[sgd] Replaced class Resources in sgd with `use_gpu` #5252

jichan3751 · 2019-07-23T10:09:47Z

What do these changes do?

Removes duplicate class Resources in python/ray/experimental/sgd/pytorch/utils.py and replace with class Resources in /python/ray/tune/trial.py.

Related issue number

Linter

I've run scripts/format.sh to lint the changes in this PR.

AmplabJenkins · 2019-07-23T12:48:04Z

Test FAILed.
Refer to this link for build results (access rights to CI server needed):
https://amplab.cs.berkeley.edu/jenkins//job/Ray-PRB/15592/
Test FAILed.

richardliaw · 2019-07-23T17:17:36Z

python/ray/experimental/sgd/pytorch/pytorch_trainer.py

@@ -65,8 +66,7 @@ def __init__(self,
        self.optimizer_timer = utils.TimerStat(window_size=1)

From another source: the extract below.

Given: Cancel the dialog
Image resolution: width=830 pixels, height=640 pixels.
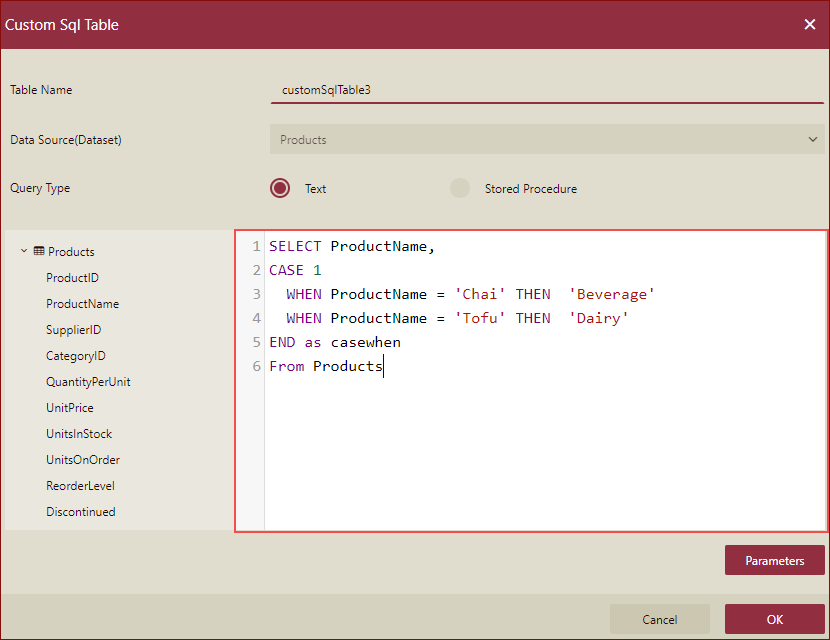Looking at the screenshot, I should 659,619.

        if resources_per_replica is None:
-            resources_per_replica = utils.Resources(
-                num_cpus=1, num_gpus=0, resources={})
+            resources_per_replica = Resources(cpu=1, gpu=0)

        if backend == "auto":
            backend = "nccl" if resources_per_replica.num_gpus > 0 else "gloo"


everywhere using num_gpus -> gpu

int(use_gpu)

richardliaw · 2019-07-23T17:22:18Z

python/ray/experimental/sgd/pytorch/__init__.py

@@ -3,6 +3,6 @@
 from __future__ import print_function

 from ray.experimental.sgd.pytorch.pytorch_trainer import PyTorchTrainer
-from ray.experimental.sgd.pytorch.utils import Resources
+from ray.tune.trial import Resources


let's move Resources into a new file ray.tune.resources

richardliaw · 2019-07-23T18:02:00Z

OK actually I got it; this change is fine so far. Let's make the SGD API simpler in this PR, and I think the work you've done so far is in progress towards that goal.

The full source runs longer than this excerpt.